The Supply Chain Sourcing Obligations Act - A Critical Appraisal
Since this year at the latest, the Supply Chain Compliance Act has been occupying many companies and especially their risk management functions. What at first sounds long and unwieldy has been analyzed by Christian Grabner to see whether it will achieve its goal.
Before talking about the law, it is necessary to clarify what it is called in the first place. So far, I have already encountered many terminologies:
1. Delivery law
2. Supply Chain Act
3. Delivery Obligations Act
Generally, the law is called the Supply Chain Sourcing Obligations Act (Lieferkettensorgfaltspflichtengesetz) - a word with 36 letters after all. The word, which is sure to make it into the German Duden dictionary, is thus in a tie for second place among the longest words. Together with the German term for "motor vehicle liability insurance" (Kraftfahrzeug-Haftpflichtversicherung), it is only behind "attention deficit hyperactivity disorder" (Aufmerksamkeitsdefizit-Hyperaktivitätsstörung), which has 44 letters. Incidentally, the law is correctly called the “Act on Corporate Due Diligence in Supply Chains” (Gesetz über die unternehmerischen Sorgfaltspflichten in Lieferketten) - so much time must be allowed.
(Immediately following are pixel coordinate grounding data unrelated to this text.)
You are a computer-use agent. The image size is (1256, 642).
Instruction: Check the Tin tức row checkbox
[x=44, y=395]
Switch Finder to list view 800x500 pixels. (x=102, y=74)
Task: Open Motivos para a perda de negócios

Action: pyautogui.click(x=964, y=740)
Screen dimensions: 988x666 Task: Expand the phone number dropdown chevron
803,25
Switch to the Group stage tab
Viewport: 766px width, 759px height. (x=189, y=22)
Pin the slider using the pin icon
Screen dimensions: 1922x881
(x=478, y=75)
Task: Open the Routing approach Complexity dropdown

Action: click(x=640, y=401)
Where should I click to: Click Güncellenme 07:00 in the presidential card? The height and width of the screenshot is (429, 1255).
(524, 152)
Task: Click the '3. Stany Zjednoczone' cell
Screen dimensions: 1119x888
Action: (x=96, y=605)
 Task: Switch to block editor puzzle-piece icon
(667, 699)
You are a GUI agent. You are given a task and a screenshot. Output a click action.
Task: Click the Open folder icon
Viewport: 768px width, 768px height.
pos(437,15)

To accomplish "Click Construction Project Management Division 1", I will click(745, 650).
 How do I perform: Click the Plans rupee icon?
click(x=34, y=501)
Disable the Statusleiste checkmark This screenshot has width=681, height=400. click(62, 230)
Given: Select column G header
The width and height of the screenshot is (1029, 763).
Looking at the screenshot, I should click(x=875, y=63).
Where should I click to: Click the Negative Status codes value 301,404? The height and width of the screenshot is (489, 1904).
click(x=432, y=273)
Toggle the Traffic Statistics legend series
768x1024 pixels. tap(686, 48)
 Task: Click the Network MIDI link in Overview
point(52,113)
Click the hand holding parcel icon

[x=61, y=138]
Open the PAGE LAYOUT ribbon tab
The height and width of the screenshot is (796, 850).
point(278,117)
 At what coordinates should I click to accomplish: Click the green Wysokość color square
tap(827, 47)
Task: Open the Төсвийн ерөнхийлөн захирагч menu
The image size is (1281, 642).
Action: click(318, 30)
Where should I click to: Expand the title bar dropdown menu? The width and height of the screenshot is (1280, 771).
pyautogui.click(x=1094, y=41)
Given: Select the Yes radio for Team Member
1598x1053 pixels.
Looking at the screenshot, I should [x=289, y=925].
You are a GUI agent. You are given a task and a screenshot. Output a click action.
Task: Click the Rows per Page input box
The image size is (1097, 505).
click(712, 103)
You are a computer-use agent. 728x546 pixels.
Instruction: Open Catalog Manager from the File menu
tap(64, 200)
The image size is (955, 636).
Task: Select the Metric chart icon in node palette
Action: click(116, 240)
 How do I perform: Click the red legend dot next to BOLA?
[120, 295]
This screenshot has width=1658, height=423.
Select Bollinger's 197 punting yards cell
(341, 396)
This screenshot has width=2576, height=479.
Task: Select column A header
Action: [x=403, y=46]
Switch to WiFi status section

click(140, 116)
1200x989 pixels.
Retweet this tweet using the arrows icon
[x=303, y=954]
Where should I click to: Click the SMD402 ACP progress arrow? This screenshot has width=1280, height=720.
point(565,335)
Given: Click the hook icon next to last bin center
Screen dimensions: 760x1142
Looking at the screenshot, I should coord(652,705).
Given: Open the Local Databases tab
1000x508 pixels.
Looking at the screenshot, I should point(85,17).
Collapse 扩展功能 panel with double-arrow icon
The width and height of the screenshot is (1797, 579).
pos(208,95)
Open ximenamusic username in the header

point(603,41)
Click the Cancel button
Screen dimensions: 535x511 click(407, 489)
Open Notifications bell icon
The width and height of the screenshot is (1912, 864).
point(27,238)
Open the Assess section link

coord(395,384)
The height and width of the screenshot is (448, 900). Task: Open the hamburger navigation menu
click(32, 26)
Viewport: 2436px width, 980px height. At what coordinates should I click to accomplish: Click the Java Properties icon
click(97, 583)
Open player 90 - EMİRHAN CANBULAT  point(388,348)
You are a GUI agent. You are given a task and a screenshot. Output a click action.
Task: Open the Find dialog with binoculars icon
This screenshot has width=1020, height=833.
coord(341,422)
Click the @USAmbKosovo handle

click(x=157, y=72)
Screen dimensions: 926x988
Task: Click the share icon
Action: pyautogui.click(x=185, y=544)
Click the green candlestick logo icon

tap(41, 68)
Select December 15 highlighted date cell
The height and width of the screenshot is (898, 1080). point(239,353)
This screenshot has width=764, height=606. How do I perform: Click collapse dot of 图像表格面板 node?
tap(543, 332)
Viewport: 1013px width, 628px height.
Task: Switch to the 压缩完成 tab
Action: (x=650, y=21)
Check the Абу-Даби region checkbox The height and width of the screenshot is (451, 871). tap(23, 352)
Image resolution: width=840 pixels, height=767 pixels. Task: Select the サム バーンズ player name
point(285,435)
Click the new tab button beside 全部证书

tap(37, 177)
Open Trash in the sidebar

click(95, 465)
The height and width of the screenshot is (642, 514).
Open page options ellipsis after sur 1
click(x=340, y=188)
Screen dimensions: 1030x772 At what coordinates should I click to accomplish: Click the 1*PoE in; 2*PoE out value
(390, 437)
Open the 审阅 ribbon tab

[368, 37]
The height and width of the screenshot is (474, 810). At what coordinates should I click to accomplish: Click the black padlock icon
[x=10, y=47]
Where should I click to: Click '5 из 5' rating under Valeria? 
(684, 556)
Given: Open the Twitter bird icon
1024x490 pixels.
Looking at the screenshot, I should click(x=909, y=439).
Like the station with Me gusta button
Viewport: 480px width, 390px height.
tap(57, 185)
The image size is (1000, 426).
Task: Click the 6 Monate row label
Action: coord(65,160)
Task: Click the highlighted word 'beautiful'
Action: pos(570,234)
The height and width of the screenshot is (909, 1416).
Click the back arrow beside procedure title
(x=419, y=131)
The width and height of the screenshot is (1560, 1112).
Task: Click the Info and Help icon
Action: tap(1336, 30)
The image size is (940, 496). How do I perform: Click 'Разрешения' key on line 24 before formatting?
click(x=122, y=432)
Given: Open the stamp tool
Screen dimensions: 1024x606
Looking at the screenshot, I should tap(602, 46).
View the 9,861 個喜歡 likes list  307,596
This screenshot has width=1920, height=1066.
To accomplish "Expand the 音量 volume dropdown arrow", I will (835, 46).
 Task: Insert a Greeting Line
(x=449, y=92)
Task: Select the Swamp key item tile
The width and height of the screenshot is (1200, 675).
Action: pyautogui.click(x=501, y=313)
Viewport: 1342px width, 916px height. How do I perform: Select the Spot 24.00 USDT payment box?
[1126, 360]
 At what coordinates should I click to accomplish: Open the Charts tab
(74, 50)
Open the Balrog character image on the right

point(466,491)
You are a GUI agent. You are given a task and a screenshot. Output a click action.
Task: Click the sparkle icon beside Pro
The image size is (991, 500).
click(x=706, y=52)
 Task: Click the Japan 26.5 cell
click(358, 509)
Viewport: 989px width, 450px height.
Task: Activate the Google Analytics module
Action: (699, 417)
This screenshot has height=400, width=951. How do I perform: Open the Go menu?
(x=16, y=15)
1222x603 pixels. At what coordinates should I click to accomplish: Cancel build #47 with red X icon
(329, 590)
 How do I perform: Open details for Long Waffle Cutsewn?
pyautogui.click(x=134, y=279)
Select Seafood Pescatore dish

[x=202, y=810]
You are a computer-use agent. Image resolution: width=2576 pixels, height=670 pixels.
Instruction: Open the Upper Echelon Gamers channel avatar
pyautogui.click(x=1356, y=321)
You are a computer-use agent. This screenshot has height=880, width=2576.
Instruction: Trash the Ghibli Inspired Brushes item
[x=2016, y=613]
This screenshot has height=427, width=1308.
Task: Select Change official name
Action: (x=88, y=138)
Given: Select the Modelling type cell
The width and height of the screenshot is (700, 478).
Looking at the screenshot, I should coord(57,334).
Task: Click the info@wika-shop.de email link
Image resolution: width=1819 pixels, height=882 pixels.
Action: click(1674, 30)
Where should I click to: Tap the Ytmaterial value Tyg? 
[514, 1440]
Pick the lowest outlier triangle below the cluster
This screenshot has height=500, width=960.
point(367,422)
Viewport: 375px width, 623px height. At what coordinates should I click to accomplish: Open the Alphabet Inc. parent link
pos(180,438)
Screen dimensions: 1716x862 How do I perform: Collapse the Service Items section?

But what is this law really for?
The intention of the legislator is to be supported in principle. It intends to establish the assumption of responsibility for the supply chain in the areas of human rights and environmental protection from 2024 onwards for a company size of 1,000 employees or more. This is fundamentally correct and understandable.
Will it bring the hoped-for improvement in human rights, working conditions and environmental protection?
To do this, it would first be important to know the central elements of the LkSG (I'll abbreviate that at this point 😊) and to understand their mechanisms:
1. Policy Statement
This document must be approved by the management. It contains the prioritized requirements or expectations for the own company as well as the partners in the direct and indirect supply chain with regard to the protection of human rights and the environmental.
2. Measures and reporting
The following must be reported to BAFA (Federal Office of Economics and Export Control) in an annual report:
a. Identified risks with regard to human rights and environmental protection
b. Measures to prevent, reduce or minimize risks
c. Evaluation with regard to impact and effectiveness of initiated measures
d. Conclusions with reference to the policy statement
First of all, provider and risk management functions in companies will groan about the additional regulation. This is a new legal-regulatory requirement with content that specifically involves the complexity of also assuming responsibility for companies with which one does not have a direct contractual relationship.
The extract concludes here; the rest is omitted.